Top of Excerpted records

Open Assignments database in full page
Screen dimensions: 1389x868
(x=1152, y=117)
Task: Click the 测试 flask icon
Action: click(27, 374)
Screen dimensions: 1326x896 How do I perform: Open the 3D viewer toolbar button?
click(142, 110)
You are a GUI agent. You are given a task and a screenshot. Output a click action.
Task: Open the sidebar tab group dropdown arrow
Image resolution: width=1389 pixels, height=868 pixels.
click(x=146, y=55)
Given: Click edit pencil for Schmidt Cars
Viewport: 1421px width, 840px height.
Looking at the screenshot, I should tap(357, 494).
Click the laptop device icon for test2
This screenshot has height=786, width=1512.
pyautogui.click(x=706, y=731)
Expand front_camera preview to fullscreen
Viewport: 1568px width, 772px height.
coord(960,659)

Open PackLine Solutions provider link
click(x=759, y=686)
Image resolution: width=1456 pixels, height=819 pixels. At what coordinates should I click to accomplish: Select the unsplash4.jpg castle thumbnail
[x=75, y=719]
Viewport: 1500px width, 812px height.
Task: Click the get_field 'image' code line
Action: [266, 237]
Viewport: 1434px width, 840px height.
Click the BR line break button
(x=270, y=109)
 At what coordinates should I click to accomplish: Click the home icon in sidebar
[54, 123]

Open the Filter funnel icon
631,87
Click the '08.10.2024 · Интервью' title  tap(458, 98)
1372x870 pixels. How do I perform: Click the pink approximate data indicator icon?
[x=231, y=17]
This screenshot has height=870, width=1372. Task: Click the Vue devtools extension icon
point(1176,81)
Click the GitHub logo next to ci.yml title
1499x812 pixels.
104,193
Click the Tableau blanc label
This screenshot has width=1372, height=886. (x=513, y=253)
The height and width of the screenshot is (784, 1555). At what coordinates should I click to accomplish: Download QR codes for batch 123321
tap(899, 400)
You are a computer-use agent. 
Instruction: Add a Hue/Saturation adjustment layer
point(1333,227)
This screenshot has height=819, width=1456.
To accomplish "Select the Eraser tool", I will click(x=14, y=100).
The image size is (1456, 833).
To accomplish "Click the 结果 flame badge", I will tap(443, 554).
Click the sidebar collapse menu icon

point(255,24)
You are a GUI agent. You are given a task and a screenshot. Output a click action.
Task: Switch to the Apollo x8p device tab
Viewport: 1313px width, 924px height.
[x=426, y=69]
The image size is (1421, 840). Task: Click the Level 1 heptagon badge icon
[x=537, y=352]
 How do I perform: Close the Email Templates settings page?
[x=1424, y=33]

Bottom of Excerpted records

* _Problem to solve_
All lines of the data that hold "title" need to be copied.

* _Result for this task_
Click the '08.10.2024 · Интервью' title  tap(458, 98)
Click the GitHub logo next to ci.yml title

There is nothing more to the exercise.